Exercise prompt →
Please repeat the records below exactly, but only from the line that contains "Given: Zoom in on the Visitors map" onward, ending with the last line.

--- Available data Enclosed Below ---

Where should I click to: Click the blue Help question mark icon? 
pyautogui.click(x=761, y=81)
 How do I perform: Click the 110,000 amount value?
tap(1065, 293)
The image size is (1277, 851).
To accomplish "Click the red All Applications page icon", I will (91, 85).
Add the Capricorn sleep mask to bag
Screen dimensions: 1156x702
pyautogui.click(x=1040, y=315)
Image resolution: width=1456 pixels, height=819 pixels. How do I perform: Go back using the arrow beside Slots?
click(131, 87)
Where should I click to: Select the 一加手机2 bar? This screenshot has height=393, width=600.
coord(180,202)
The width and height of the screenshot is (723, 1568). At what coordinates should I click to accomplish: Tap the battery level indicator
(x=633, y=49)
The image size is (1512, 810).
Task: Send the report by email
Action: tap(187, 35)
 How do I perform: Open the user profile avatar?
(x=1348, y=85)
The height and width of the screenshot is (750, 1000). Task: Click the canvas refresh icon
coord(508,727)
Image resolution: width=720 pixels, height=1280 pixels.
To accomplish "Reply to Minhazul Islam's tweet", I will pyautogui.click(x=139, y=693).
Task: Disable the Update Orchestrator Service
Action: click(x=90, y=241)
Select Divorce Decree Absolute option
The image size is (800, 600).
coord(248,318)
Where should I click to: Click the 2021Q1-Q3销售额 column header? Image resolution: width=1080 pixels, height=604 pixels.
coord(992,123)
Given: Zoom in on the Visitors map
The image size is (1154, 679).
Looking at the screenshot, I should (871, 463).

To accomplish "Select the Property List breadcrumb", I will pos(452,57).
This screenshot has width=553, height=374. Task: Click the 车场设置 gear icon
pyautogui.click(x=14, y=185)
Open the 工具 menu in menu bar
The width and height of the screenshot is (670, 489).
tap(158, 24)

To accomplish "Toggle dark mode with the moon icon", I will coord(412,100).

--- End of Enclosed Available data ---

Solved exercise →
Given: Zoom in on the Visitors map
The image size is (1154, 679).
Looking at the screenshot, I should (871, 463).

To accomplish "Select the Property List breadcrumb", I will pos(452,57).
This screenshot has width=553, height=374. Task: Click the 车场设置 gear icon
pyautogui.click(x=14, y=185)
Open the 工具 menu in menu bar
The width and height of the screenshot is (670, 489).
tap(158, 24)

To accomplish "Toggle dark mode with the moon icon", I will coord(412,100).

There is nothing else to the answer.